Nous négligeons nos enfants au profit de notre boulot? Peut-être. Un an, c’est trop jeune pour les domper à la garderie? Ça se peut. La question se pose. Mais tout est dans la manière.

Avec une sortie aussi assassine que celle du pédiatre, tout ce que l’on récolte, c’est l’indignation, la culpabilité, le ressentiment, la honte, et mettez-en encore.

Bref, tout le contraire de la réflexion que l’on souhaiterait.

Alors vraiment, pour l’art de susciter le débat, on repassera.

Ce qui m’amène au sujet suivant, incontestablement dérisoire en comparaison des questions familiales et, par extension, sociétales, qui occupent ici le haut du pavé.

Cela se passe dans la microsociété de la littérature québécoise. Le 16 mars, Le Monde publie dans son supplément consacré au Salon du livre de Paris un papier de l’écrivain David Homel qui critique la littérature québécoise.

Notez que le thème du salon est la francofffonie*, et qu’au moment où plusieurs s’interrogent sur l’arrogance de la France qui s’exclut de cette francofffonie pour mieux régner sur elle, Homel soumet que la littérature québécoise n’est simplement pas exportable, puisque trop tranquille en raison de la paix sociale qui règne dans notre pays. Ajoutez à cela un cours pour les nuls sur la situation politico-linguistique du Québec dans le Canada, une constatation navrante sur le marché littéraire d’ici et une thèse voulant que la seule culture véritablement exportable du Québec soit celle du geste (cirque, danse, théâtre, chanson), puis attendez l’explosion.

Explosion qui ne s’est pas fait attendre.

"Il est temps que la littérature québécoise soit accueillie partout sur la planète, à commencer par la France. Sinon, sans cette reconnaissance de l’extérieur, elle étouffera. Le temps de l’ignorance et du mépris est terminé", a réagi Madeleine Gagnon dans les pages du Devoir, traitant Homel d’ "écrivain mineur", son papier de "minable", et condamnant Le Monde au passage, lui reprochant d’avoir publié un tissu de mensonges.

Passons sur le fond, où Homel a parfois raison et d’autres fois tort, et regardons plutôt la réponse.

Hystérique, démesurée, dénuée de véritable argument – puisque si on dit que quelque chose est entièrement faux, encore faudrait-il le prouver.

Madeleine Gagnon réagit en colonisée alors même qu’elle dit souhaiter sortir notre littérature de ses chaînes. Elle dit l’importance d’exporter nos auteurs, surtout en France, et cela sonne comme une soumission devant l’infinie grandeur de la métropole.
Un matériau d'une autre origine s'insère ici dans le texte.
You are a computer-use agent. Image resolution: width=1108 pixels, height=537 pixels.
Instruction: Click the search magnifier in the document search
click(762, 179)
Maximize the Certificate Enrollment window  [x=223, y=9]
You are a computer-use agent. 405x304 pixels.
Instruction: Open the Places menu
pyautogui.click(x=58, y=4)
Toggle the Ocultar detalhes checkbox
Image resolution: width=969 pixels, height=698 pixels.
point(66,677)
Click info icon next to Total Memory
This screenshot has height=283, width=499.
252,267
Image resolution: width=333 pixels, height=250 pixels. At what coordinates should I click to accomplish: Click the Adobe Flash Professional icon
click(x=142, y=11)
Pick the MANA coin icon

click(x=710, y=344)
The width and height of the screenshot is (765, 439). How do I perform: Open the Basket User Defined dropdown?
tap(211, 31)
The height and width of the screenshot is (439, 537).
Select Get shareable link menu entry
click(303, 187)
Mais pire encore, elle oppose au discours de Homel une défense qui a comme seules forces la colère, la violence inutile, et répond au mépris par le mépris. Ce qui fait sourire plus que réfléchir.

Tout ça pour dire que, dans ce cas comme dans l’autre, on évacue le débat au profit du spectacle de nos minables emportements, et donc qu’aussi noble soit la cause, on la défend bien mal.

*L’erreur orthographique n’est pas de moi, c’est ainsi que l’on a décidé d’écrire francophonie pour ce salon. Un chroniqueur du Nouvel Observateur supputait en riant que c’est parce que cela fait plus funny.